Sunday, November 4, 2007

RubyConf 2007: Cleanliness Is Next to Domain Specificity

Ben Scofield is a senior developer at Viget Labs (blog)

There really has been no discussion of why you would want to create a DSL.

Part 1: Linguistics

Categories
  • Language (for the sake of discussion, it is Vocabulary and Grammar)
  • Dialects
  • Jargon
  • Pidgins and Creoles
Regional Dialects Example: Generic Names for Soft Drinks
Regional Dialects Example: Little Bunny Foo Foo
Jargons Example: Waitress-speak
Cants Example: Class languages in D&D
Pidgins and Creoles: linguistic hacks and evolved linguistic hacks, respectively

Most "DSLs" are not different languages, because they only have a different vocabulary, and not a different grammar.
  • ActiveRecord
  • RSpec
Who cares? DSLs intimidate and frighten.
Write a Parser? No, thanks (Matz did it already).
API vs. Dialect

Sapir–Whorf hypothesis (and programming languages)
  • Linguistic Determinism (the strong version; it's crap)
  • Linguistic Relativism (the weaker version; influence instead of determine)
The Great Eskimo Vocabulary Hoax (Wikipedia)

Color Perception
  • Direction of Causality (language and thinking)
  • Degree of Influence (were you able to distinguish the colors before being given the words)
RSpec loves Sapir-Whorf. Specifications come first. RSpec leads you in the right direction. Domain Specific Dialects (DSDs) are built on Linguistic Relativism. Keep your head in the domain (foo/bar/baz vs. roll/pitch/yaw).

Part 2: Refactoring

Proviso: when dealing with domain-specificity, tastes vary.

Finding a ticket. Some sites became travel search site aggregators (kayak.com, sidestep.com). Kayak provides a search API and a Ruby sample. Someone from the audience: It tastes like burning. It looks like PHP. Strategy when writing a DSD: start at the end.

I want to find flights from CLT to RDU leaving today and returning in one week.

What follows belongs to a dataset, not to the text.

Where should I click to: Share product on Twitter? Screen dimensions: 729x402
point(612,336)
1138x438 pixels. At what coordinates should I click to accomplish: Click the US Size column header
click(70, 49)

find :flights, :from => :CLT, to => :RDU, leaving => Date.today, returning => Date.today + 7

What is sent from their API to their web service? Set up expectations (mocks). When writing domain-specific code, you will never be done (modeling reality problem). There is always room for improvement.

Tips
  • use symbols (reads like English; quotes would distract you)
  • optional parenthesis (looks like a sentence)
  • blocks for all
  • splat operator (* arrays from anything)
  • optional braces (not that common; Rubinius guys don't like this)
Keys
  • Start modestly
  • Stay in the domain
  • Get better
http://www.extendviget.com/
http://www.culann.com/

We throw around the word language too easily and don't use it precisely, as Ben does (with his linguistic background).